That is where knowing your students comes in. If a student submits AI generated content for their EE (or their IA), it’s fairly easy to sus out in my subject, and even easier to pick up since I know that student and what they’re capable of academically.The rate of false positives is way too high for accusations and bad grades to be thrown around aimlessly.
I would rather give feedback on where I’ve caught them out and what they can do to rectify the situation. That’s why failsafes like the engagement criterion (and regular checkins) come in in the EE.Moreover as you said, IB allows students to use AI generated content as long as it is cited properly. Just because students get banned from using AI in one stage of their lives, doesn’t mean they’ll keep using it simultaneously in other stages and even future stages. Banning it is a losing battle.
I don't think IBO jumped the gun. They saw the forest for the trees and clearly understood AI is a technology that is here to stay. It's kind of like saying we should ban internet sources because students will just copy and paste from websites...AI will eventually be as ubiquitous as the internet, so why not encourage and foster its proper usage the same way we do for online sources in education?
IMO the organisations that jumped the gun are the ones who acted in a reactionary manner and banned the use of AI for assessments...might as well just ban the use of internet resources and electronic devices altogether and go back to classic penmanship under direct supervision.

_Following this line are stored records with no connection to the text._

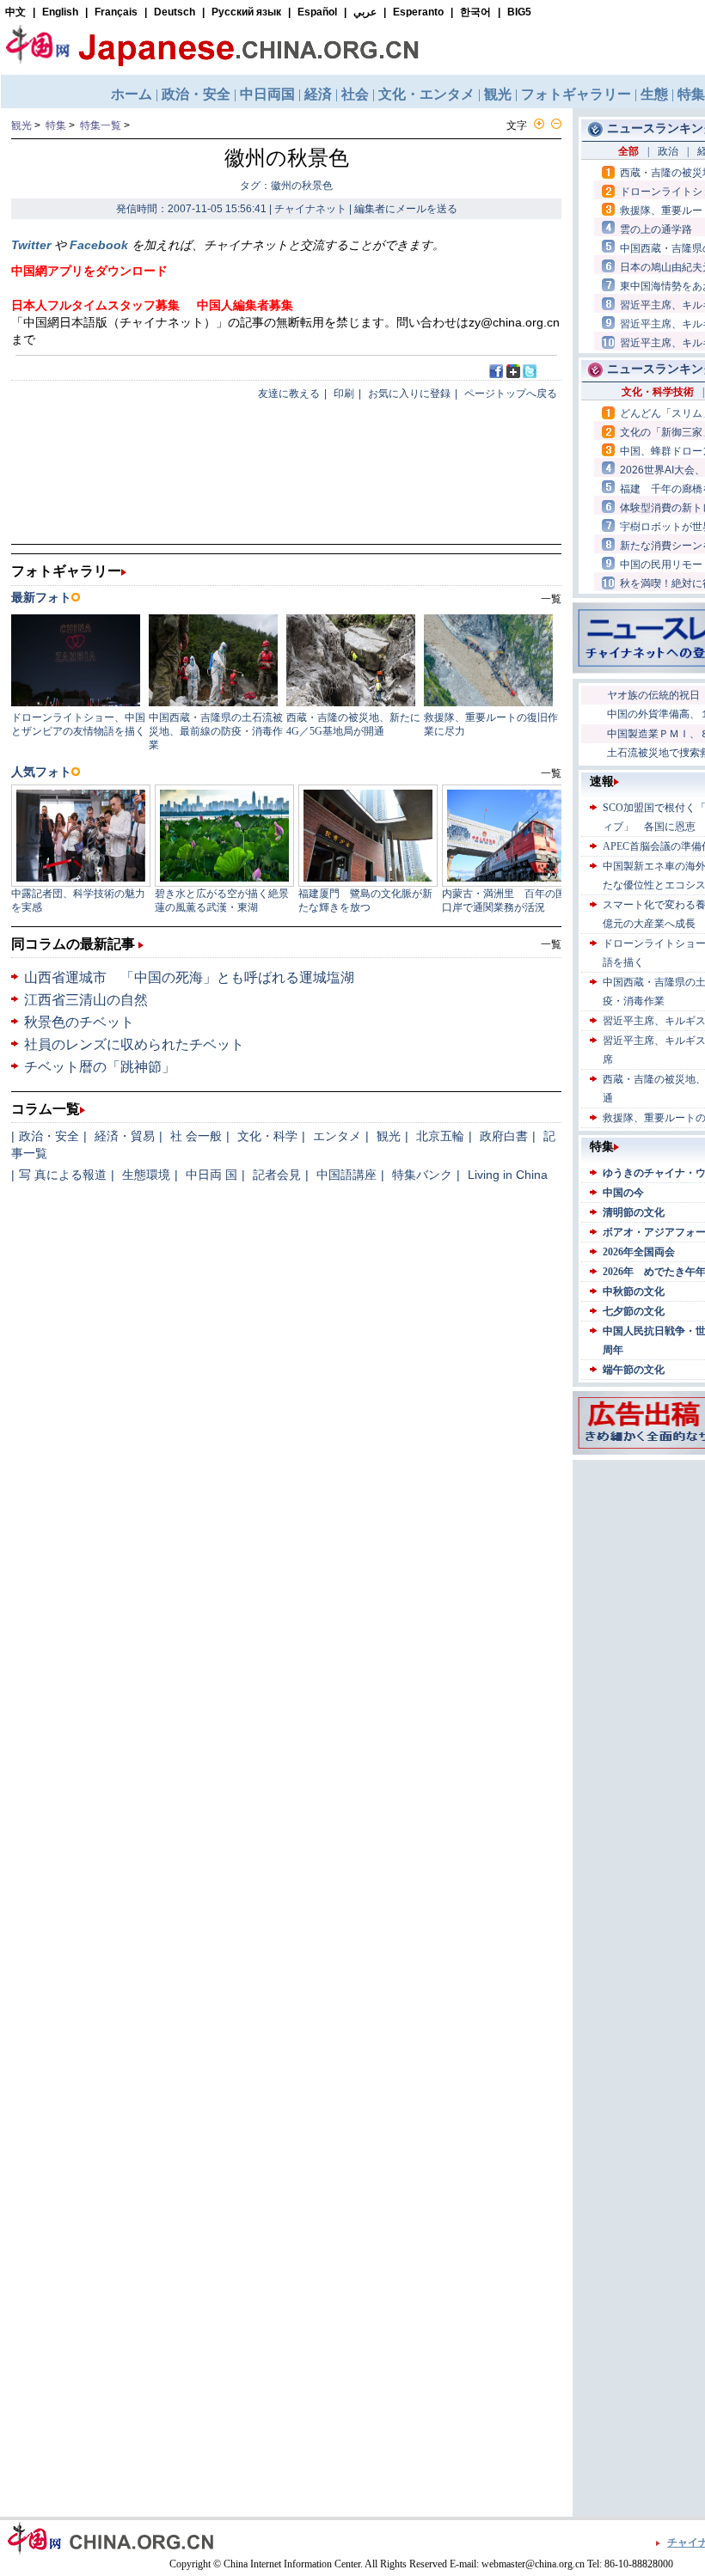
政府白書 (504, 1136)
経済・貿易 (125, 1136)
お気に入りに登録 (409, 394)
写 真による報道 (63, 1174)
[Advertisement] (652, 1722)
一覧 (551, 944)
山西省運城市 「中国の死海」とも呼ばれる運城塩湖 (189, 977)
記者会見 (277, 1174)
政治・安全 (49, 1136)
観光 (21, 125)
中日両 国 (211, 1174)
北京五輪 (440, 1136)
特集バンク (422, 1174)
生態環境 (146, 1174)
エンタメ (337, 1136)
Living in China (508, 1174)
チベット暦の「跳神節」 (99, 1066)
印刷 (344, 394)
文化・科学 (267, 1136)
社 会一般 (196, 1136)
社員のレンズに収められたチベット (134, 1044)
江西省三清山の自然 (86, 999)
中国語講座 (346, 1174)
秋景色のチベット (79, 1022)
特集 (56, 125)
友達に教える (289, 394)
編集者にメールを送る (405, 209)
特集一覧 (100, 125)
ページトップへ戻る (510, 394)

Students have been skirting the rules around plagiarism and academic honesty since the beginning of education...we've learned that prohibition rarely works especially in cases where the thing you are trying to prohibit is widely available at little to no cost...but now we're supposed to believe by simply declaring AI as unwelcome in academia its use will suddenly go away?
false equivalence. the internet is a tool, it can be used for any number of things. same can't be said for AI, at least from what i've seen. what's an example of "proper usage" of AI related to academics?

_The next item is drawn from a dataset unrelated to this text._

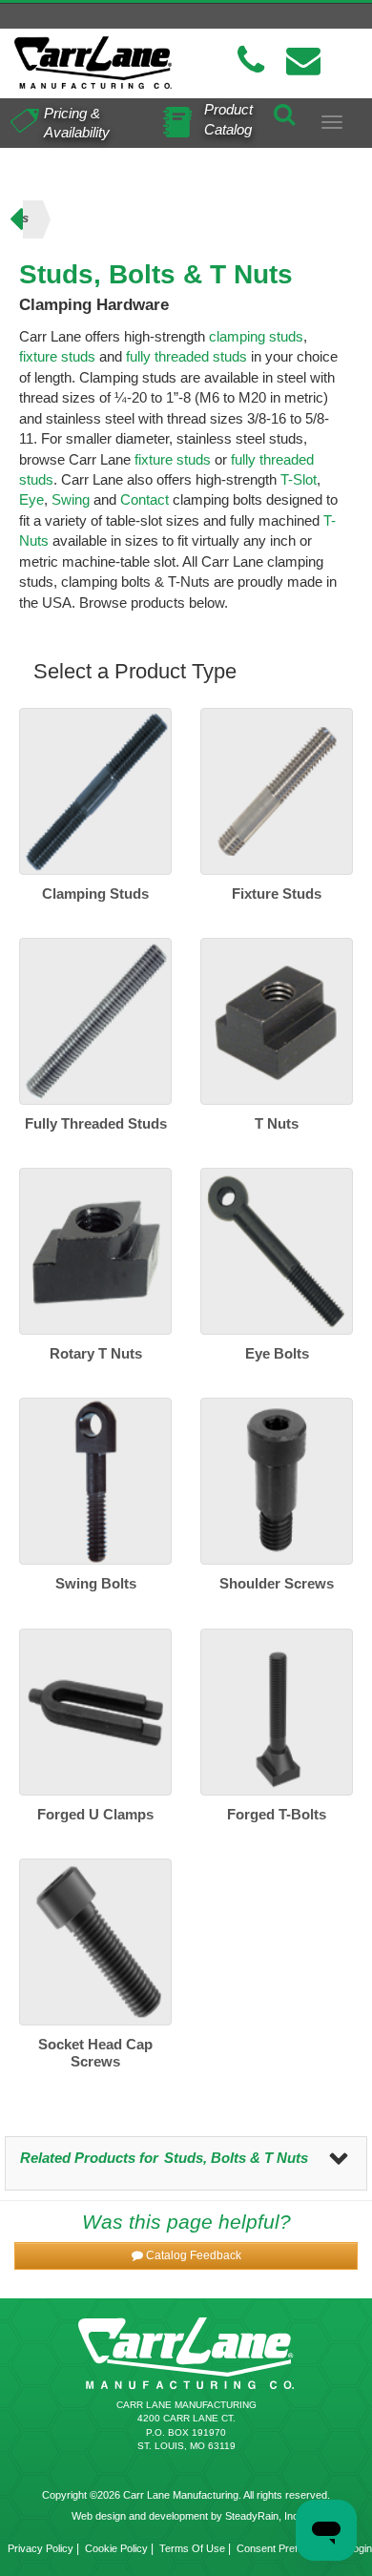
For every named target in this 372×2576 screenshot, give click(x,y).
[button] (186, 2256)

IBO absolutely jumped the gun. They released their guidelines weeks after ChatGPT was released. Their guidelines are not "proper use" at all. "It's ok to use ChatGPT as long as you cite it"? What if ChatGPT is dead wrong about something, or the assessors can't reproduce the prompt results? I very much doubt if IBO considered this.
This is the direction a lot of schools are now going in. I'd do it if I had the class time, but for now I'm collecting work digitally and putting it all through turnitin. It's accurate enough to be a deterrent if you understand how false positives express themselves.
This is why academic honesty policies have such low levels of tolerance. It might be unlikely for a student to get caught on any one given assignment, but if he/she violates the academic honesty policy on all his/her work, he/she will inevitably get caught some day. Even if you pay someone to write your essay for you, chances are that person also plagiarized at least some of it. As an aside, given the news as of late I doubt if ChatGPT can continue to be made available for free indefinitely. It isn't a magic tool bestowed on us by heaven. It's very resource-intensive to run and will have to start making money some day.
AI has been a tool that has been used for decades now...what we know as chatgpt is just one form of one of the latest versions of AI. All those google searches you've been making all these years have involved the use of AI some form or another.